Comparison of calcification rates from long-term captive E. fistula with results obtained from on-board incubations of freshly collected specimens by Roder et al. (2013) on average demonstrates a 6-fold increase of calcification rates for captive-reared corals (Fig. 2B). Yet due to a high variance associated with the on-board measurements, the difference was not statistically significant (p_Utest = 1.0). In this study and in Roder et al. (2013) no correction for NH₄⁺ effect on TA depletion method was performed, which has been shown to potentially underestimate calcification rates by up to 10 % (Maier et al., 2012).

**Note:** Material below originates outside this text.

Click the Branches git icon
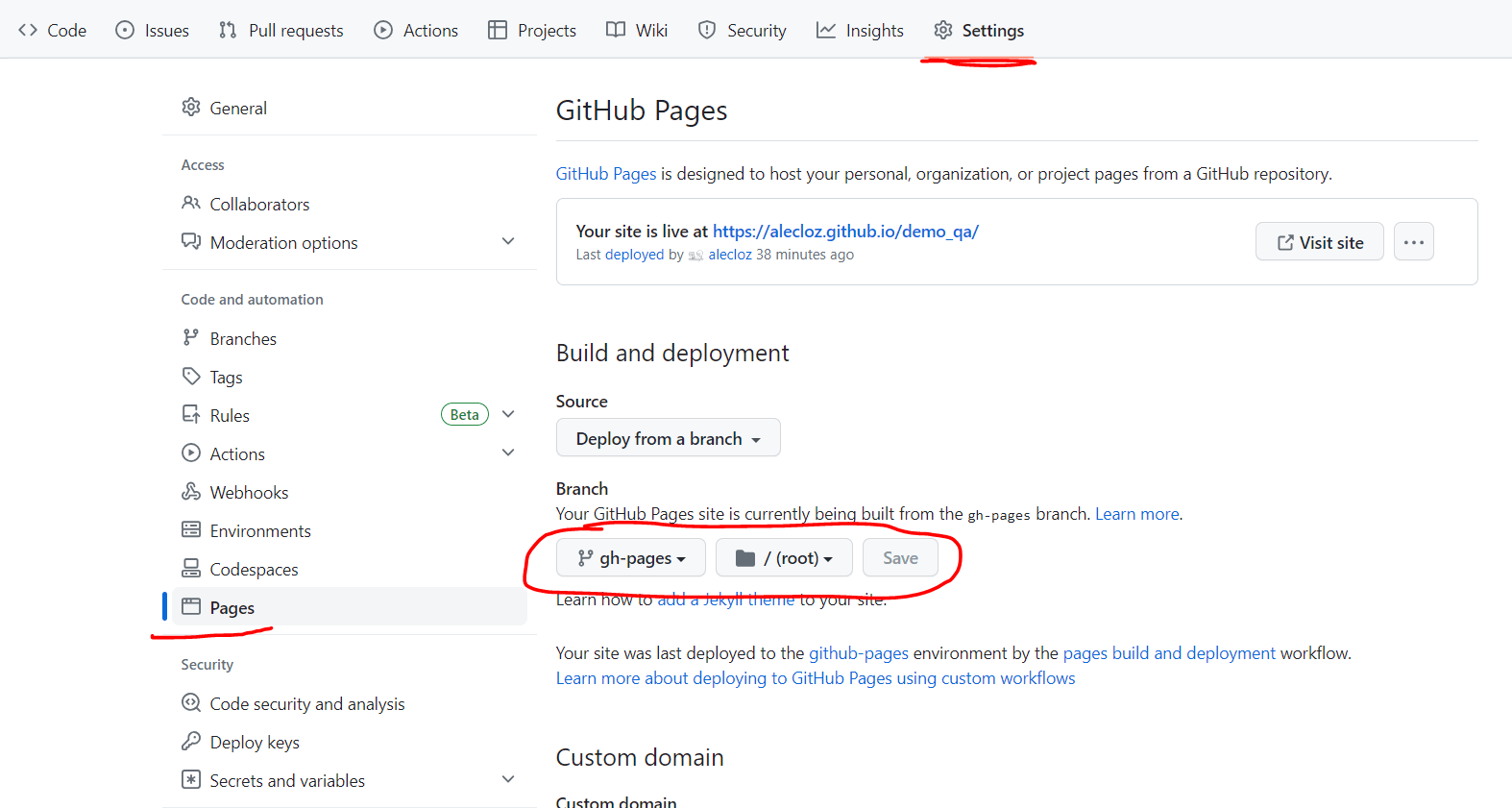Screen dimensions: 1512x808 (x=191, y=338)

Calcification in D. cornigera (an azooxanthellate species from the same family of Dendrophyllidae) ranged between 0.017 and 0.079 µmol CaCO₃ cm⁻² h⁻¹ at temperatures up to 16 °C (Gori et al., 2014b). Calcification rates for E. fistula compared to D. cornigera are similar despite higher water temperatures (>21 °C). It remains to be determined whether calcification of E. fistula from cold water environments and the Red Sea display similar rates at their corresponding prevailing habitat temperature, and accordingly if a relative, not an absolute increase in temperatures enhances calcification as has been shown for other corals (Naumann, Orejas & Ferrier-Pagès, 2013; Naumann, Orejas & Ferrier-Pagès, 2014).

Effect of diet

It has been argued previously that reduced tissue cover and growth rates might represent coral adaptations to ‘deep-sea conditions’ in the Red Sea (Roder et al., 2013). Although there is no information available on the natural diet of E. fistula in the Red Sea, food sources for other azooxanthellate corals have been described as phytodetritus, phytoplankton, (zoo)plankton, and dissolved organic matter (Gori et al., 2014a). As observed for captive E. fistula, regular feeding and uptake of crustaceans is in line with the earlier reported hypothesis of other deep-sea corals capturing and utilizing (zoo)plankton (Dodds et al., 2009; Qurban et al., 2014). An increased food supply in captivity can result in increased growth as reported for other azooxanthellate corals (Orejas et al., 2011b), or conversely decreased growth when feeding is omitted (Naumann et al., 2011). Our results confirm that regular feeding and elevated oxygen levels (among others) induced increased tissue extension, polyp proliferation, and calcification rates (by trend) in E. fistula (Figs. 1 and 2).

Experimental variables

Considering increased growth, food uptake, and available oxygen, the here-measured decrease (by trend) in respiration of captive-reared corals in comparison to freshly collected specimens seems less plausible. However, higher respiration rates in the on-board measurements might be interpreted as a response to stress (Dodds et al., 2007), possibly caused by the sampling procedure and rapidly changing environment from the depth to on-board incubation beakers (Hennige et al., 2014). These effects may also explain the higher variation in calcification of freshly collected corals (Roder et al., 2013) compared to long-term reared E. fistula (Fig. 2B).